## PAGE EXCERPT

▼▼▼

Hearthstone Battlegrounds is upon us, and while we see lots of similarities in terms of card text and tribes, Hearthstone’s new game mode plays out very differently! Besides knowledge about Heroes and their strengths and weaknesses, it is of utmost importance to know about the ins and outs of Battleground’s strongest unit compositions and their synergies.
In this guide we want to showcase some of the best, as well as most creative Battleground setups!
Where regular Hearthstone fails, Battlegrounds perfectly transports the charming Mech tribe: Magnetism, summons, as well as Divine Shield and recycling mechanisms!
After a first glimpse at the usual Mech end game setup, one thing stands out: Besides Nightmare Amalgam, no early game units can be found. That alone makes playing a full Mech composition harder as you need to be more greedy in regards to your Tavern Tier. Yes, Micro Machine or Mecharoo can hold the base over the first few turns, but fall behind really fast.

▲▲▲

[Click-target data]
▼▼▼

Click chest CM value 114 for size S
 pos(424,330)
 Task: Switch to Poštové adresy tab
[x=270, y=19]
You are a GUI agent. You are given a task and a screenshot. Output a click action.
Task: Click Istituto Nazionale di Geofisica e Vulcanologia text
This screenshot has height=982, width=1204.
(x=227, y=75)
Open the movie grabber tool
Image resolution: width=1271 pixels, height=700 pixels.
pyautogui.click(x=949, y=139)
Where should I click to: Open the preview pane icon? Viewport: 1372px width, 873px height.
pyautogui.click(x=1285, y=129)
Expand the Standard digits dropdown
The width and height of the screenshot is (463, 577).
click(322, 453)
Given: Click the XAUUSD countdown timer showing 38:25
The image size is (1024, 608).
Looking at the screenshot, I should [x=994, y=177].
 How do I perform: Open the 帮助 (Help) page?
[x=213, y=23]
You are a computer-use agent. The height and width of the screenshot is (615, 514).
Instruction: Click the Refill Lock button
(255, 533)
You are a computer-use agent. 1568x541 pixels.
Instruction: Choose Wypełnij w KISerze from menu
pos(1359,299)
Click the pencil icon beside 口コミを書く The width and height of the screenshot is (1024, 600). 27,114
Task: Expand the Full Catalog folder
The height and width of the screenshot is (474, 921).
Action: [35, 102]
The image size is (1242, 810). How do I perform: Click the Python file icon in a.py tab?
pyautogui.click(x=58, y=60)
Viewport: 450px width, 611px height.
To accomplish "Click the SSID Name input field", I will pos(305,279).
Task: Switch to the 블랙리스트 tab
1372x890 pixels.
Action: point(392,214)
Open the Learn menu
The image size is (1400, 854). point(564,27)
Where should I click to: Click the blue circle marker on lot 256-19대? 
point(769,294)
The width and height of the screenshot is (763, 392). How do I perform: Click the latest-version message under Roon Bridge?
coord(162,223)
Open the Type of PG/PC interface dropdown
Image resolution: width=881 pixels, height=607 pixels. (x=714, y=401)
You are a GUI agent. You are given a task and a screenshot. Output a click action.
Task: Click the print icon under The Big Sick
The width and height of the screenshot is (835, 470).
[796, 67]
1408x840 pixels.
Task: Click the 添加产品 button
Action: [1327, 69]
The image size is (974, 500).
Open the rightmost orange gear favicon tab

▲▲▲

## EXERCISE INSTRUCTIONS
a – Answer these questions using the Battlegrounds guide excerpt above:
(i) What does the guide say it wants to showcase?
(ii) In the usual Mech end game setup, which unit is the only early game unit found?
(iii) Which two units can hold the base over the first few turns?
b – Reproduce the passage of the Battlegrounds guide excerpt above, starting at "In this guide" and ending at "behind really fast.".
c – Summarize the Battlegrounds guide excerpt above in two sentences.

## WORKED SOLUTIONS
a –
(i) Some of the best, as well as most creative, Battleground setups.
(ii) Nightmare Amalgam.
(iii) Micro Machine and Mecharoo.

b –
In this guide we want to showcase some of the best, as well as most creative Battleground setups!
Where regular Hearthstone fails, Battlegrounds perfectly transports the charming Mech tribe: Magnetism, summons, as well as Divine Shield and recycling mechanisms!
After a first glimpse at the usual Mech end game setup, one thing stands out: Besides Nightmare Amalgam, no early game units can be found. That alone makes playing a full Mech composition harder as you need to be more greedy in regards to your Tavern Tier. Yes, Micro Machine or Mecharoo can hold the base over the first few turns, but fall behind really fast.

c – Hearthstone Battlegrounds shares card text and tribes with regular Hearthstone but plays very differently, so knowing the strongest unit compositions and their synergies is essential. The Mech tribe works well in Battlegrounds, but its usual end game setup includes no early game units besides Nightmare Amalgam, which makes a full Mech composition harder to play and demands more greed with your Tavern Tier.